■ **Instruction**
Lay out the data below as a JSON list of strings, one string per line, with blank lines omitted. Keep the pictures out of the list.
# # #
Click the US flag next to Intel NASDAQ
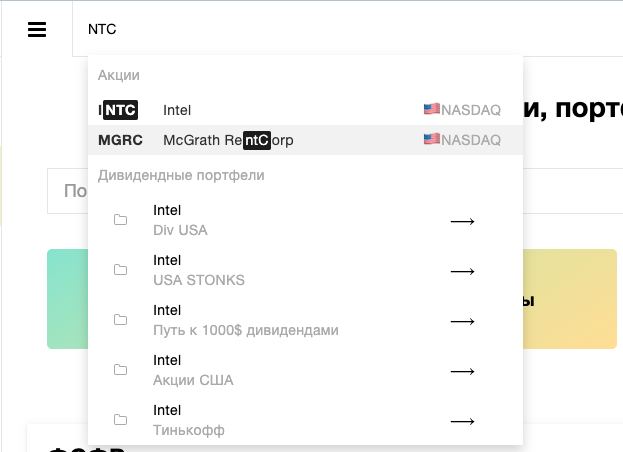Image resolution: width=623 pixels, height=452 pixels. click(431, 109)
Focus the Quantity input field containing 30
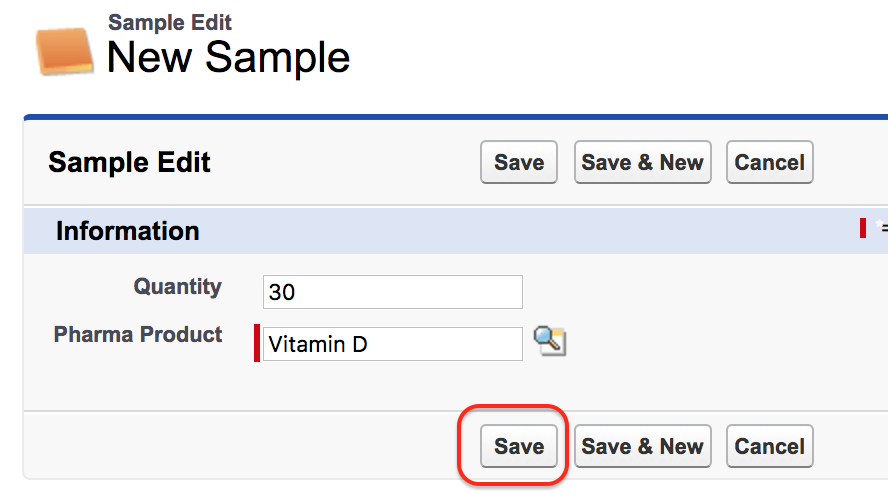This screenshot has width=888, height=494. click(x=392, y=292)
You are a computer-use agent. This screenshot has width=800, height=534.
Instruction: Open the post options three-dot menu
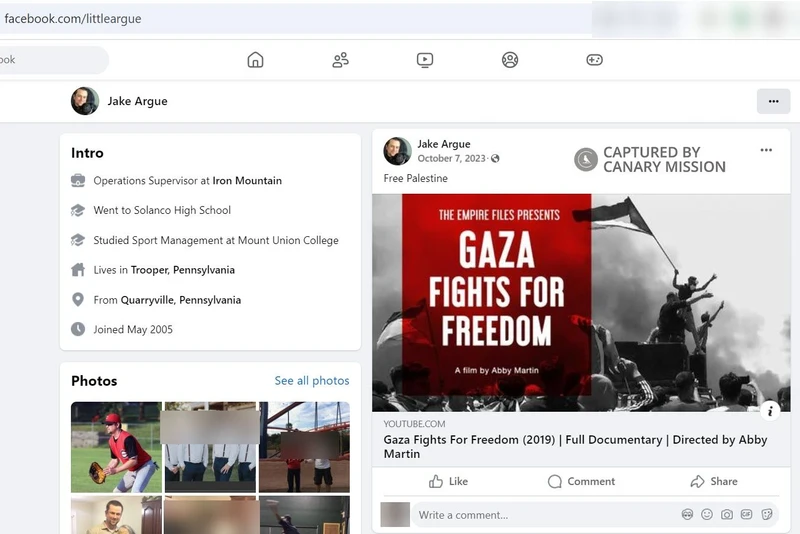pos(766,151)
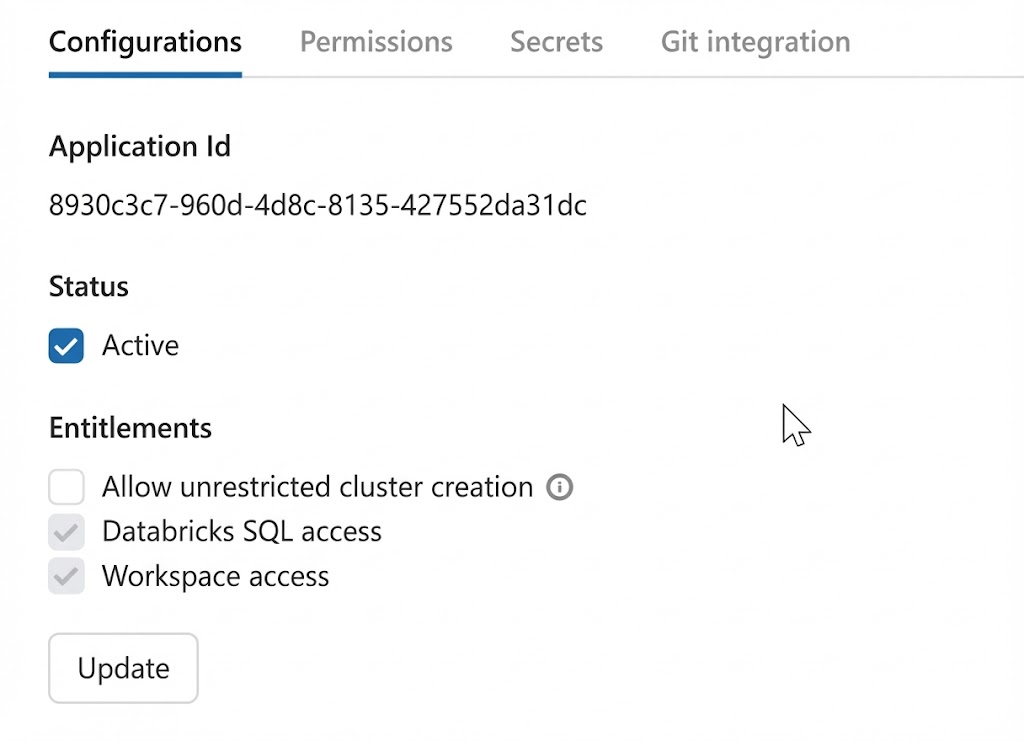Open the Secrets tab
The image size is (1024, 741).
point(556,42)
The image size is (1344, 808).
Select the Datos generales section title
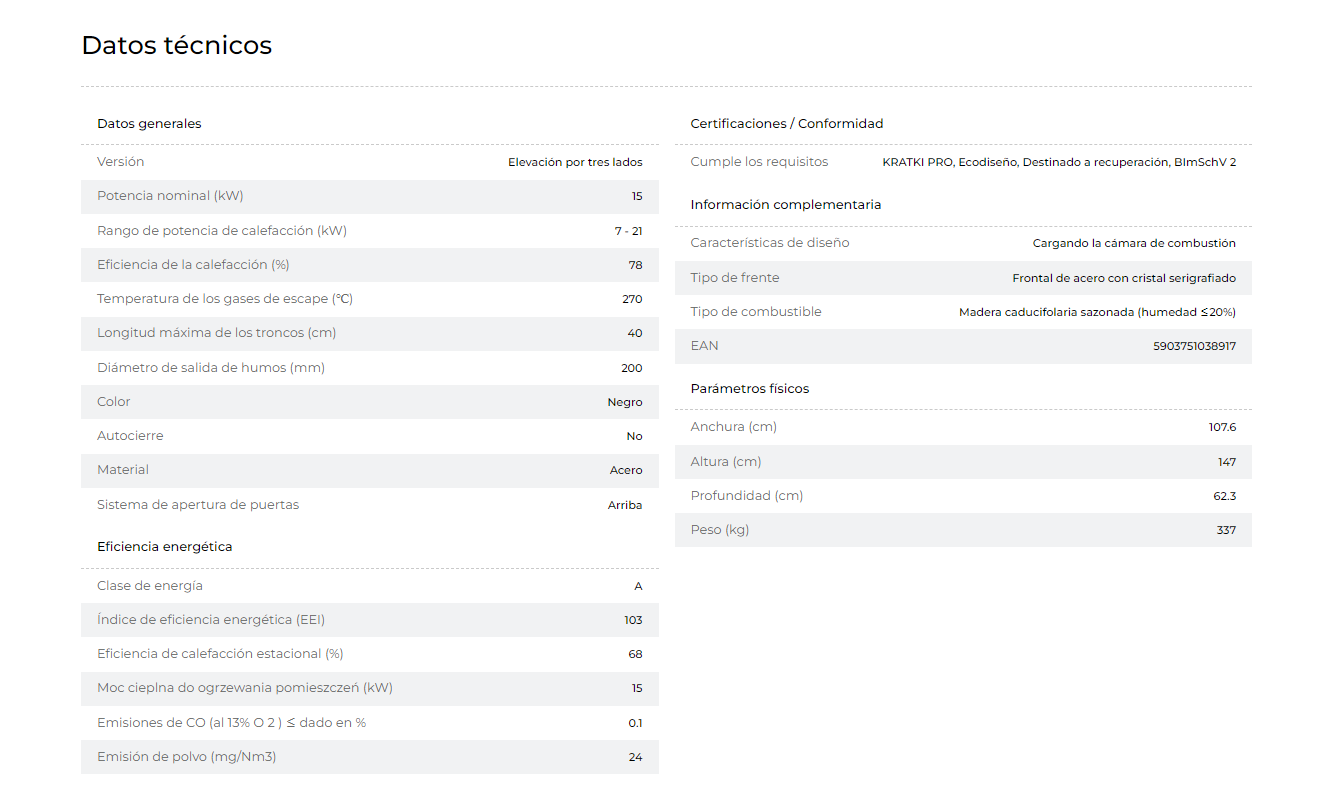[x=149, y=124]
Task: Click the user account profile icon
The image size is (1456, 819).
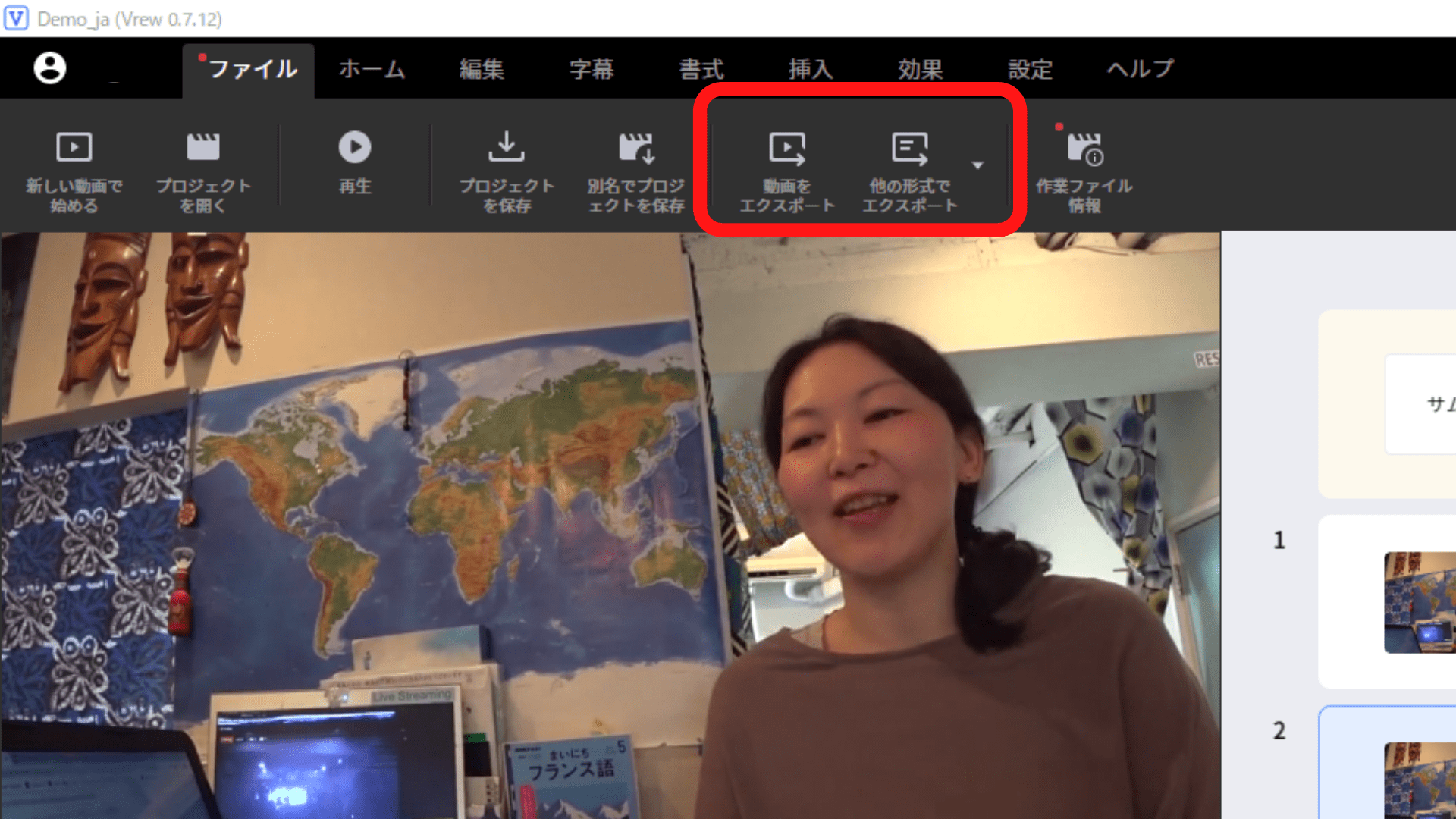Action: (x=50, y=68)
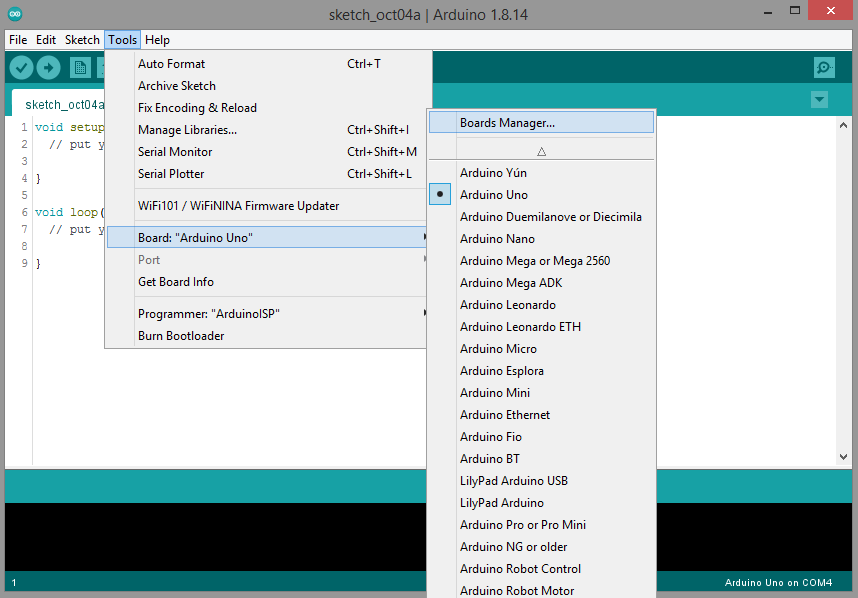
Task: Click the up triangle in boards list
Action: tap(541, 152)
# # #
■ **Solved exercise**
[
  "Click the US flag next to Intel NASDAQ",
  "Image resolution: width=623 pixels, height=452 pixels. click(431, 109)",
  "Focus the Quantity input field containing 30",
  "This screenshot has width=888, height=494. click(x=392, y=292)",
  "You are a computer-use agent. This screenshot has width=800, height=534.",
  "Instruction: Open the post options three-dot menu",
  "pos(766,151)",
  "Open the Secrets tab",
  "The image size is (1024, 741).",
  "point(556,42)",
  "The image size is (1344, 808).",
  "Select the Datos generales section title",
  "[x=149, y=124]",
  "Task: Click the user account profile icon",
  "The image size is (1456, 819).",
  "Action: (x=50, y=68)",
  "Task: Click the up triangle in boards list",
  "Action: tap(541, 152)"
]